1. A frequency spectrum calculating means for calculating a frequency spectrum of a target signal which changes temporally or spatially, and a spectrum envelope extracting means for extracting a spectrum envelope from the frequency spectrum of the target signal calculated by the frequency spectrum calculating means. Means, allocated bit number determining means for determining the number of allocated bits to be allocated to each frequency component of the frequency spectrum of the target signal according to the spectrum envelope extracted by the spectrum envelope extracting means, and the allocated bit number determining means. Frequency spectrum quantization means for quantizing the frequency spectrum of the target signal based on the determined number of allocated bits; frequency spectrum information on the frequency spectrum of the target signal quantized by the frequency spectrum quantization means; , The spectral envelope And a coded signal generating means for generating a coded signal obtained by coding spectrum envelope information related to the signal.

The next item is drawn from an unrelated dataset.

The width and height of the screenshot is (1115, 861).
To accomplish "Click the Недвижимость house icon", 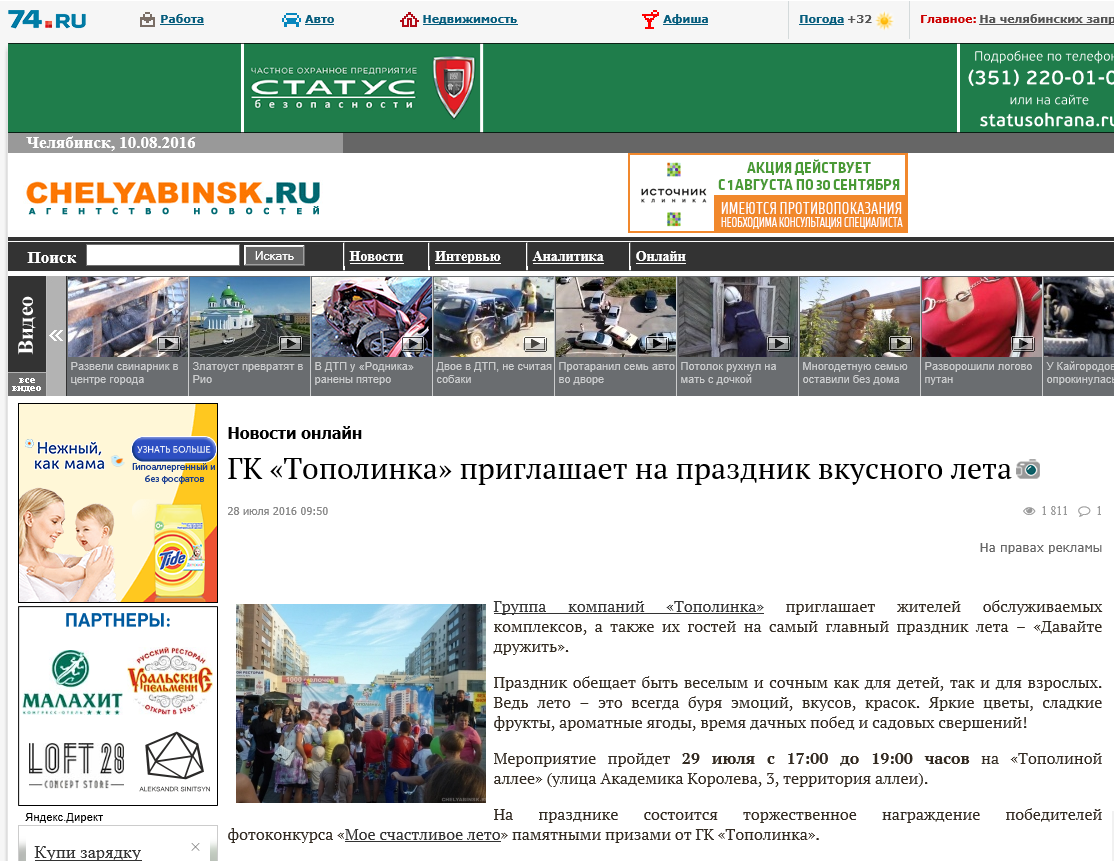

2. Obtaining the spectrum envelope information from an encoded signal obtained by encoding frequency spectrum information on a frequency spectrum of a target signal that changes temporally or spatially and spectrum envelope information on a spectrum envelope of the target signal, A spectrum envelope restoration unit for restoring the spectrum envelope for each frequency component of the frequency spectrum of the target signal based on the acquired spectrum envelope information; and the spectrum envelope restored by the spectrum envelope restoration unit. Allocation bit number obtaining means for obtaining the number of allocated bits allocated to each frequency component of the frequency spectrum of the frequency spectrum information, and obtaining the frequency spectrum information from the encoded signal, and obtaining the allocated bit number obtained by the allocated bit number obtaining means. Based on the number,
Frequency spectrum decoding means for decoding the frequency spectrum of the target signal from the acquired frequency spectrum information, based on the frequency spectrum of the target signal decoded by the frequency spectrum decoding means,
A signal decoding device comprising: a signal restoring unit that restores the target signal.

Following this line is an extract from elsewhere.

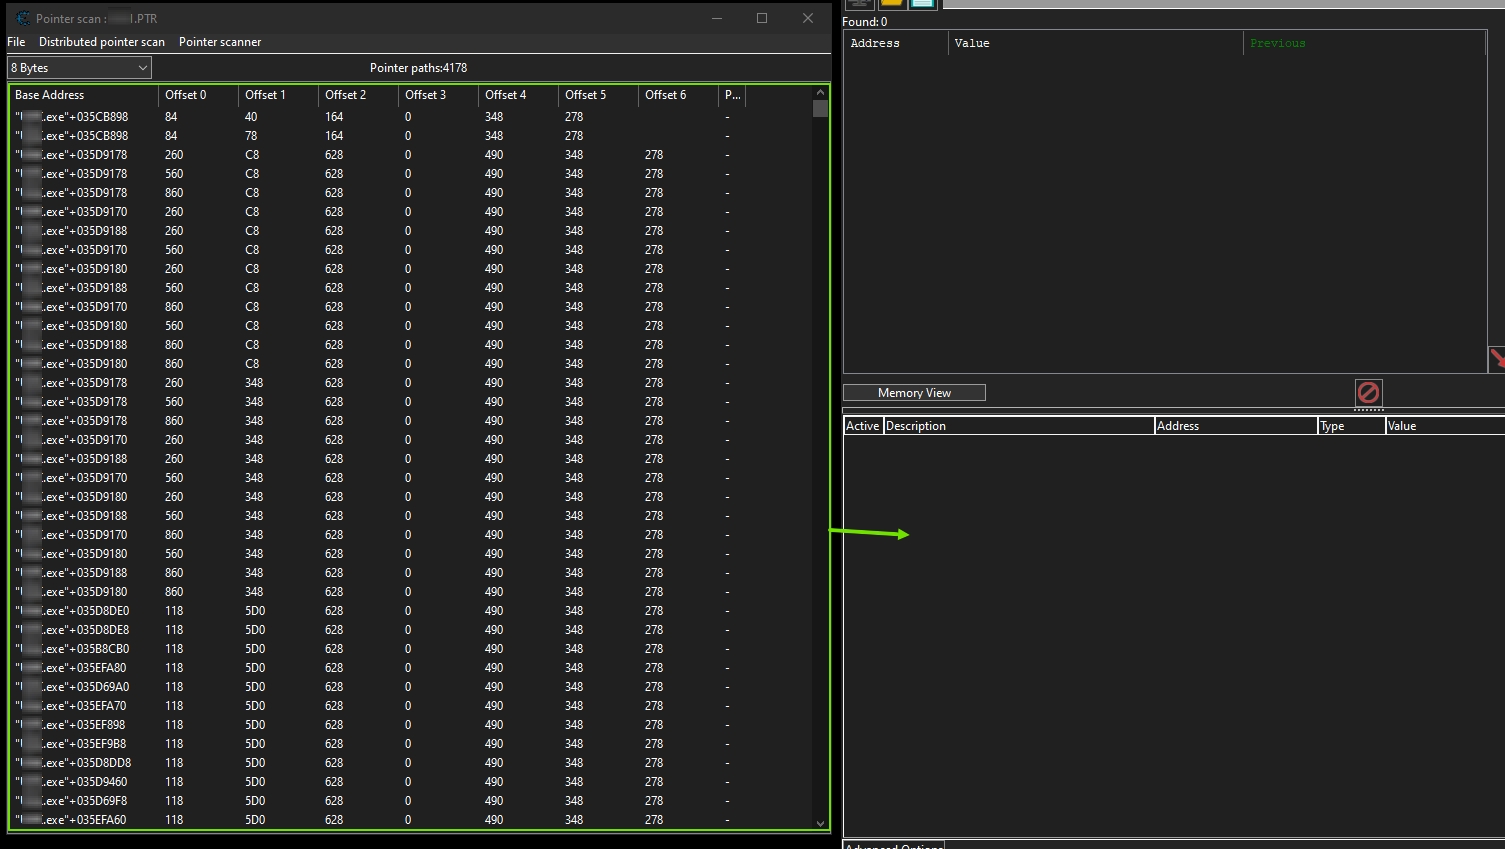Click the pointer list scroll up arrow

point(820,92)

3. A computer for obtaining a frequency spectrum of a spatially or temporally changing target signal, extracting a spectrum envelope from the frequency spectrum of the target signal, and responding to the spectrum envelope according to the spectrum envelope. A procedure for determining the number of bits to be allocated to each frequency component of the frequency spectrum, a procedure for quantizing the frequency spectrum of the target signal based on the number of allocated bits, frequency spectrum information on the frequency spectrum of the target signal, and the spectrum envelope A computer-readable recording medium on which a signal encoding program for executing a procedure for generating an encoded signal obtained by encoding spectral envelope information defining the following is stored.

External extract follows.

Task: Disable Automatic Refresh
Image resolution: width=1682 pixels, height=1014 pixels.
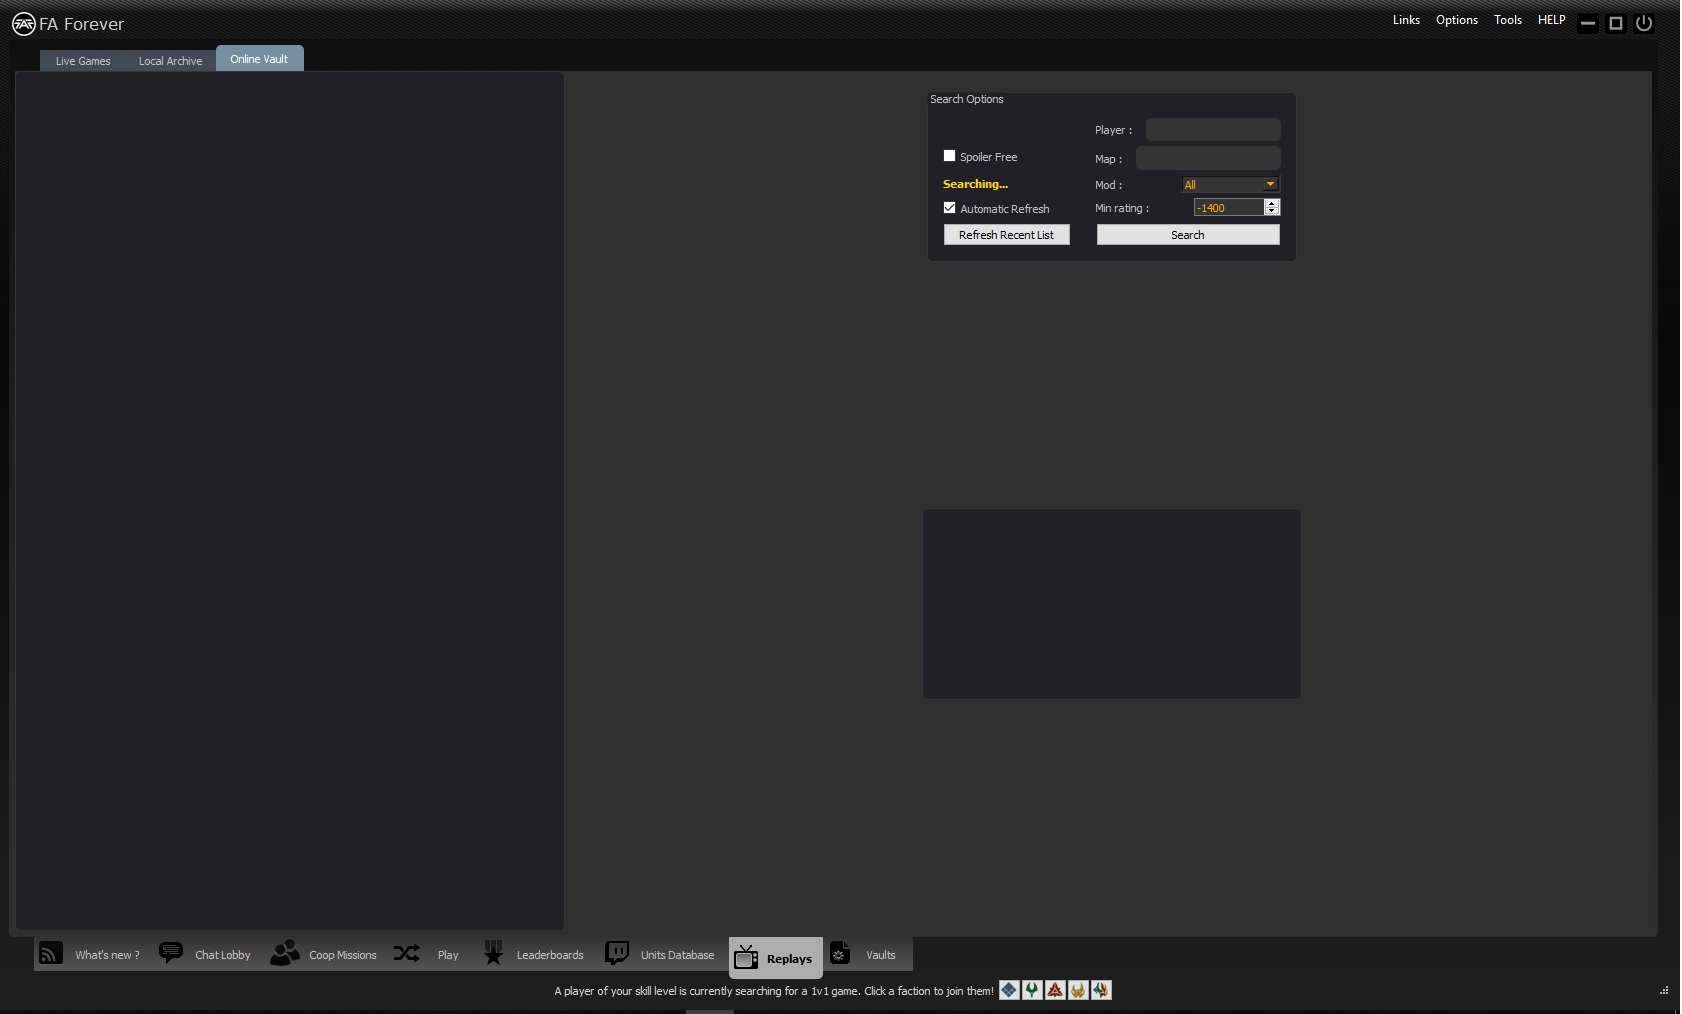Action: [x=950, y=207]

4. A computer according to claim 1, wherein said spectral envelope information is obtained from an encoded signal obtained by encoding frequency spectrum information relating to a frequency spectrum of a target signal which changes temporally or spatially and spectral envelope information relating to a spectrum envelope of said target signal. Acquiring and restoring the spectrum envelope for each frequency component of the frequency spectrum of the target signal based on the spectrum envelope information; and assigning bits assigned to each frequency component of the frequency spectrum of the target signal from the spectrum envelope. Obtaining the frequency spectrum information from the coded signal, decoding the frequency spectrum of the target signal from the frequency spectrum information based on the allocated bit number, and obtaining the frequency spectrum of the target signal. The target signal is restored based on A computer-readable recording medium on which a signal decoding program for executing the original procedure is recorded.